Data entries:

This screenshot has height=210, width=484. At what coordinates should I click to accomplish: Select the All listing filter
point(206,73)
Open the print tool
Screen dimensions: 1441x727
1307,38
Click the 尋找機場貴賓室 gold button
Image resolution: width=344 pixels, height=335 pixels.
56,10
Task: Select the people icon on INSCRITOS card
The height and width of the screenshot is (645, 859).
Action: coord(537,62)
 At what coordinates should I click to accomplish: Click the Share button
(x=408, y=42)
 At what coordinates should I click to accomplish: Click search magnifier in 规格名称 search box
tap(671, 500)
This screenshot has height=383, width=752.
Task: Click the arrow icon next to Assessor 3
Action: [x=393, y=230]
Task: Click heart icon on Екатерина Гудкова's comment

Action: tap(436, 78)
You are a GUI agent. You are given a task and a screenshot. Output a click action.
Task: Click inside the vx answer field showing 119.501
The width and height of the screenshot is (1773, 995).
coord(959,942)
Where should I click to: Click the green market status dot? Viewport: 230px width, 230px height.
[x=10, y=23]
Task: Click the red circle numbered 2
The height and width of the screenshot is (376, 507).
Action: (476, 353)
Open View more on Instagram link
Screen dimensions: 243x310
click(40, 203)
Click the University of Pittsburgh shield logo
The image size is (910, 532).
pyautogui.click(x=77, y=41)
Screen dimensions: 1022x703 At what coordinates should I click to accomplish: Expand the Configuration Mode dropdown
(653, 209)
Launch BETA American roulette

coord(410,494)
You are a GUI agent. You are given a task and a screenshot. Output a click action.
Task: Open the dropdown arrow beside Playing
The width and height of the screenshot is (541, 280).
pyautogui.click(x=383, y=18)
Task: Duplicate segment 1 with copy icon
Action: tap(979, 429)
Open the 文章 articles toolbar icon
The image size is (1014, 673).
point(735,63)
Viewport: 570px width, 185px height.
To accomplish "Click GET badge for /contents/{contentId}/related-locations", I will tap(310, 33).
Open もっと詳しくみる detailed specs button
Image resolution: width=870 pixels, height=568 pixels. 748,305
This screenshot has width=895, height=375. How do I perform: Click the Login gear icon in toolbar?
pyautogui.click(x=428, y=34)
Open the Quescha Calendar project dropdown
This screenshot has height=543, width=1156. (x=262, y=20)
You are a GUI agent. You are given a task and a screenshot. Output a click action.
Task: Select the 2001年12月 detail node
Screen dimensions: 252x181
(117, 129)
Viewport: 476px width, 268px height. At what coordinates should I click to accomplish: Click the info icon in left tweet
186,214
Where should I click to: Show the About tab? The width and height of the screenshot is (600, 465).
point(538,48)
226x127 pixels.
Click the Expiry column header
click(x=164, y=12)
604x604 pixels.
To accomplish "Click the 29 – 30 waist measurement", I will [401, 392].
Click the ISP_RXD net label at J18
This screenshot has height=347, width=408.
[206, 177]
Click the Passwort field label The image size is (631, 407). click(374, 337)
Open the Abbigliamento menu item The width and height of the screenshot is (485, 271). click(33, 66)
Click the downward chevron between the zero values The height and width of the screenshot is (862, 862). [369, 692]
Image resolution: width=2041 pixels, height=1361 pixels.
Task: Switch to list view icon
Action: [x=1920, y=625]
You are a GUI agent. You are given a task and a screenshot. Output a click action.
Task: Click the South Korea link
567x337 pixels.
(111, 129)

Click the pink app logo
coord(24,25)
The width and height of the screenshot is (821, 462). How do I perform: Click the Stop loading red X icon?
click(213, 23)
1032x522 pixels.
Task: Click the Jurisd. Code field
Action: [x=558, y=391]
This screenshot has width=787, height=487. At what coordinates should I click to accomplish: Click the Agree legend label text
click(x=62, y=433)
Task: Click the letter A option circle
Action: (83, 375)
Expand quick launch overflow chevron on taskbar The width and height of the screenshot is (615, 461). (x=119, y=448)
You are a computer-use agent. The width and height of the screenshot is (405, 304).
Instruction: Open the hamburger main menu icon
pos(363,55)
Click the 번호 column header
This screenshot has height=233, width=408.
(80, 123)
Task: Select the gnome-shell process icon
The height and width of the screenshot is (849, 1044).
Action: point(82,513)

▸ **Exercise brief**: Which of the lines above contain "link"? Return them all.

▸ **Task answer**:
Open View more on Instagram link
Task: Click the South Korea link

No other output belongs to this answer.